◆ **STATED EXERCISE**
Please return every line of the data below unchanged.

DATA ROWS start

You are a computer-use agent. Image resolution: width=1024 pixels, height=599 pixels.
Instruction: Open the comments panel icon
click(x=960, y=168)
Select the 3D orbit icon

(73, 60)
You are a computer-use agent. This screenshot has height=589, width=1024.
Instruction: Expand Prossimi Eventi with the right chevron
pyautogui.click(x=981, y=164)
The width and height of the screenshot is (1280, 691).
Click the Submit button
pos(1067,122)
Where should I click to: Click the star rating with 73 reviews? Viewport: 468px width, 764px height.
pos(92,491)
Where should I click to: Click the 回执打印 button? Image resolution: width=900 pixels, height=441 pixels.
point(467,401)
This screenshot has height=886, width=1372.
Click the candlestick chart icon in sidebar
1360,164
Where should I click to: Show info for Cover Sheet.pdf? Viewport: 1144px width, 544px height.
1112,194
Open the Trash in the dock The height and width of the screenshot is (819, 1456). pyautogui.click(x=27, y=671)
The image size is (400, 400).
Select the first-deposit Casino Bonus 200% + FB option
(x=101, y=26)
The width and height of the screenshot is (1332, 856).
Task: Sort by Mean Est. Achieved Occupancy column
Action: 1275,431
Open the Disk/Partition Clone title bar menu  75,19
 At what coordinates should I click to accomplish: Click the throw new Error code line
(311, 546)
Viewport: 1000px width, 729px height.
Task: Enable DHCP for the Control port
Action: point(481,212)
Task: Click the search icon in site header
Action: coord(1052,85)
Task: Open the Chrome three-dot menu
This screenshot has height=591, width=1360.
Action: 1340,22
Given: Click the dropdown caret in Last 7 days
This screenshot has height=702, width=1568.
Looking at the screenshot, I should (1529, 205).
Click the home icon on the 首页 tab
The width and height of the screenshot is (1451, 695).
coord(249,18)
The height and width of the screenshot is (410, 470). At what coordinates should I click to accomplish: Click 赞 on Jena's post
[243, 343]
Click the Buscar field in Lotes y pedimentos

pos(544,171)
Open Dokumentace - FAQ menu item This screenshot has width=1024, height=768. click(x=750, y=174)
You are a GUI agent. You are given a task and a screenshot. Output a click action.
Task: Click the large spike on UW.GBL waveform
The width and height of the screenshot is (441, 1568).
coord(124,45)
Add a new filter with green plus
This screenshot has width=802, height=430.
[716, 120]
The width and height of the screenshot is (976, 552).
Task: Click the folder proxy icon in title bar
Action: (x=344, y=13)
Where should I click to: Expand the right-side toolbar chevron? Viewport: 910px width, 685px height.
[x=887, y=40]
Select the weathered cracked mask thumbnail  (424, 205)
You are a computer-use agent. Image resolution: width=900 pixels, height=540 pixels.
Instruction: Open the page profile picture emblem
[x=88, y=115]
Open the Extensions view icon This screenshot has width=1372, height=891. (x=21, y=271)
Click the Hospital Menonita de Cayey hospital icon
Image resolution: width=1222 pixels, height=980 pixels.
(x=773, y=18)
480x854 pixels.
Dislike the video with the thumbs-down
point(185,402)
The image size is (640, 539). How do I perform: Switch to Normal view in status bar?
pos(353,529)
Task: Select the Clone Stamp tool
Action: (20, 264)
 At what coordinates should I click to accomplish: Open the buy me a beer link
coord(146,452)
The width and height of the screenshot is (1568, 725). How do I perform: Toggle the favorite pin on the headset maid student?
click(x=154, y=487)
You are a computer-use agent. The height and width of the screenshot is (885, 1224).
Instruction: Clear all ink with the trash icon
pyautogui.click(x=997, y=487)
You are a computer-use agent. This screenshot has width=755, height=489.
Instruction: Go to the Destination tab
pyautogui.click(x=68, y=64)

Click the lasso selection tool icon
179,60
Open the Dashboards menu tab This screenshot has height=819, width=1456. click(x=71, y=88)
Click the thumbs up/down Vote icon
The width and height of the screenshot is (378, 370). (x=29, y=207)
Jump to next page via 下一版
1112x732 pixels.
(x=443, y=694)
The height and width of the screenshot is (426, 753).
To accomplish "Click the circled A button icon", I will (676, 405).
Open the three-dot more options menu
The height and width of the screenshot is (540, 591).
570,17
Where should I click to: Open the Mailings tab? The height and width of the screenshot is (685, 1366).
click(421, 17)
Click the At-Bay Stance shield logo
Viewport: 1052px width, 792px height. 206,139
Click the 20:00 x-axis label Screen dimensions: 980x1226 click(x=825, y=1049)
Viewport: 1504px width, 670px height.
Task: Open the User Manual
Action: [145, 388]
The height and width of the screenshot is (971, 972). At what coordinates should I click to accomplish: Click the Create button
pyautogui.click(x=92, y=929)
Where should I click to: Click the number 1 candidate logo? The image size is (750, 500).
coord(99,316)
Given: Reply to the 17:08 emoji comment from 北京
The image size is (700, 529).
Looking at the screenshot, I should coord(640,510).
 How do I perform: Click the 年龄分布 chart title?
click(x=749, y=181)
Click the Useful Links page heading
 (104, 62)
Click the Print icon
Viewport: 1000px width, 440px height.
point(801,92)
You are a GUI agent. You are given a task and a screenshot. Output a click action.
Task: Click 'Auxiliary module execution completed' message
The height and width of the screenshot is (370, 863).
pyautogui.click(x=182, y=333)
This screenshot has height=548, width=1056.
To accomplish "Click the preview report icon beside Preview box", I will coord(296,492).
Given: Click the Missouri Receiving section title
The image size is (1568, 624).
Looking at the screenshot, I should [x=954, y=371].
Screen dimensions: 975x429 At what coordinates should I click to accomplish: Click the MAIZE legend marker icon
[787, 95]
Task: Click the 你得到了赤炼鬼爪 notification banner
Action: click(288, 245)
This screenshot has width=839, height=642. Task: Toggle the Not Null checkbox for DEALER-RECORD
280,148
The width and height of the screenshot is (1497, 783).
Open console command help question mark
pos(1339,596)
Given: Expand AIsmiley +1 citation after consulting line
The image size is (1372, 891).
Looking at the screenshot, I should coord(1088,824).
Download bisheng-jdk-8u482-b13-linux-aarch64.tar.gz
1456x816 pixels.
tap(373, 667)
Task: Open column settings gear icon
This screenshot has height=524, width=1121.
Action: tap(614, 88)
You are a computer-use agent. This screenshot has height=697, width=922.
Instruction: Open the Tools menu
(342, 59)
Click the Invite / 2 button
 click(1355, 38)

DATA ROWS end

◆ **SOLUTION FOR THIS EXERCISE**
You are a computer-use agent. Image resolution: width=1024 pixels, height=599 pixels.
Instruction: Open the comments panel icon
click(x=960, y=168)
Select the 3D orbit icon

(73, 60)
You are a computer-use agent. This screenshot has height=589, width=1024.
Instruction: Expand Prossimi Eventi with the right chevron
pyautogui.click(x=981, y=164)
The width and height of the screenshot is (1280, 691).
Click the Submit button
pos(1067,122)
Where should I click to: Click the star rating with 73 reviews? Viewport: 468px width, 764px height.
pos(92,491)
Where should I click to: Click the 回执打印 button? Image resolution: width=900 pixels, height=441 pixels.
point(467,401)
This screenshot has height=886, width=1372.
Click the candlestick chart icon in sidebar
1360,164
Where should I click to: Show info for Cover Sheet.pdf? Viewport: 1144px width, 544px height.
1112,194
Open the Trash in the dock The height and width of the screenshot is (819, 1456). pyautogui.click(x=27, y=671)
The image size is (400, 400).
Select the first-deposit Casino Bonus 200% + FB option
(x=101, y=26)
The width and height of the screenshot is (1332, 856).
Task: Sort by Mean Est. Achieved Occupancy column
Action: 1275,431
Open the Disk/Partition Clone title bar menu  75,19
 At what coordinates should I click to accomplish: Click the throw new Error code line
(311, 546)
Viewport: 1000px width, 729px height.
Task: Enable DHCP for the Control port
Action: point(481,212)
Task: Click the search icon in site header
Action: coord(1052,85)
Task: Open the Chrome three-dot menu
This screenshot has height=591, width=1360.
Action: 1340,22
Given: Click the dropdown caret in Last 7 days
This screenshot has height=702, width=1568.
Looking at the screenshot, I should (1529, 205).
Click the home icon on the 首页 tab
The width and height of the screenshot is (1451, 695).
coord(249,18)
The height and width of the screenshot is (410, 470). At what coordinates should I click to accomplish: Click 赞 on Jena's post
[243, 343]
Click the Buscar field in Lotes y pedimentos

pos(544,171)
Open Dokumentace - FAQ menu item This screenshot has width=1024, height=768. click(x=750, y=174)
You are a GUI agent. You are given a task and a screenshot. Output a click action.
Task: Click the large spike on UW.GBL waveform
The width and height of the screenshot is (441, 1568).
coord(124,45)
Add a new filter with green plus
This screenshot has width=802, height=430.
[716, 120]
The width and height of the screenshot is (976, 552).
Task: Click the folder proxy icon in title bar
Action: (x=344, y=13)
Where should I click to: Expand the right-side toolbar chevron? Viewport: 910px width, 685px height.
[x=887, y=40]
Select the weathered cracked mask thumbnail  (424, 205)
You are a computer-use agent. Image resolution: width=900 pixels, height=540 pixels.
Instruction: Open the page profile picture emblem
[x=88, y=115]
Open the Extensions view icon This screenshot has width=1372, height=891. (x=21, y=271)
Click the Hospital Menonita de Cayey hospital icon
Image resolution: width=1222 pixels, height=980 pixels.
(x=773, y=18)
480x854 pixels.
Dislike the video with the thumbs-down
point(185,402)
The image size is (640, 539). How do I perform: Switch to Normal view in status bar?
pos(353,529)
Task: Select the Clone Stamp tool
Action: (20, 264)
 At what coordinates should I click to accomplish: Open the buy me a beer link
coord(146,452)
The width and height of the screenshot is (1568, 725). How do I perform: Toggle the favorite pin on the headset maid student?
click(x=154, y=487)
You are a computer-use agent. The height and width of the screenshot is (885, 1224).
Instruction: Clear all ink with the trash icon
pyautogui.click(x=997, y=487)
You are a computer-use agent. This screenshot has width=755, height=489.
Instruction: Go to the Destination tab
pyautogui.click(x=68, y=64)

Click the lasso selection tool icon
179,60
Open the Dashboards menu tab This screenshot has height=819, width=1456. click(x=71, y=88)
Click the thumbs up/down Vote icon
The width and height of the screenshot is (378, 370). (x=29, y=207)
Jump to next page via 下一版
1112x732 pixels.
(x=443, y=694)
The height and width of the screenshot is (426, 753).
To accomplish "Click the circled A button icon", I will (676, 405).
Open the three-dot more options menu
The height and width of the screenshot is (540, 591).
570,17
Where should I click to: Open the Mailings tab? The height and width of the screenshot is (685, 1366).
click(421, 17)
Click the At-Bay Stance shield logo
Viewport: 1052px width, 792px height. 206,139
Click the 20:00 x-axis label Screen dimensions: 980x1226 click(x=825, y=1049)
Viewport: 1504px width, 670px height.
Task: Open the User Manual
Action: [145, 388]
The height and width of the screenshot is (971, 972). At what coordinates should I click to accomplish: Click the Create button
pyautogui.click(x=92, y=929)
Where should I click to: Click the number 1 candidate logo? The image size is (750, 500).
coord(99,316)
Given: Reply to the 17:08 emoji comment from 北京
The image size is (700, 529).
Looking at the screenshot, I should coord(640,510).
 How do I perform: Click the 年龄分布 chart title?
click(x=749, y=181)
Click the Useful Links page heading
 (104, 62)
Click the Print icon
Viewport: 1000px width, 440px height.
point(801,92)
You are a GUI agent. You are given a task and a screenshot. Output a click action.
Task: Click 'Auxiliary module execution completed' message
The height and width of the screenshot is (370, 863).
pyautogui.click(x=182, y=333)
This screenshot has height=548, width=1056.
To accomplish "Click the preview report icon beside Preview box", I will coord(296,492).
Given: Click the Missouri Receiving section title
The image size is (1568, 624).
Looking at the screenshot, I should [x=954, y=371].
Screen dimensions: 975x429 At what coordinates should I click to accomplish: Click the MAIZE legend marker icon
[787, 95]
Task: Click the 你得到了赤炼鬼爪 notification banner
Action: click(288, 245)
This screenshot has width=839, height=642. Task: Toggle the Not Null checkbox for DEALER-RECORD
280,148
The width and height of the screenshot is (1497, 783).
Open console command help question mark
pos(1339,596)
Given: Expand AIsmiley +1 citation after consulting line
The image size is (1372, 891).
Looking at the screenshot, I should coord(1088,824).
Download bisheng-jdk-8u482-b13-linux-aarch64.tar.gz
1456x816 pixels.
tap(373, 667)
Task: Open column settings gear icon
This screenshot has height=524, width=1121.
Action: tap(614, 88)
You are a computer-use agent. This screenshot has height=697, width=922.
Instruction: Open the Tools menu
(342, 59)
Click the Invite / 2 button
 click(1355, 38)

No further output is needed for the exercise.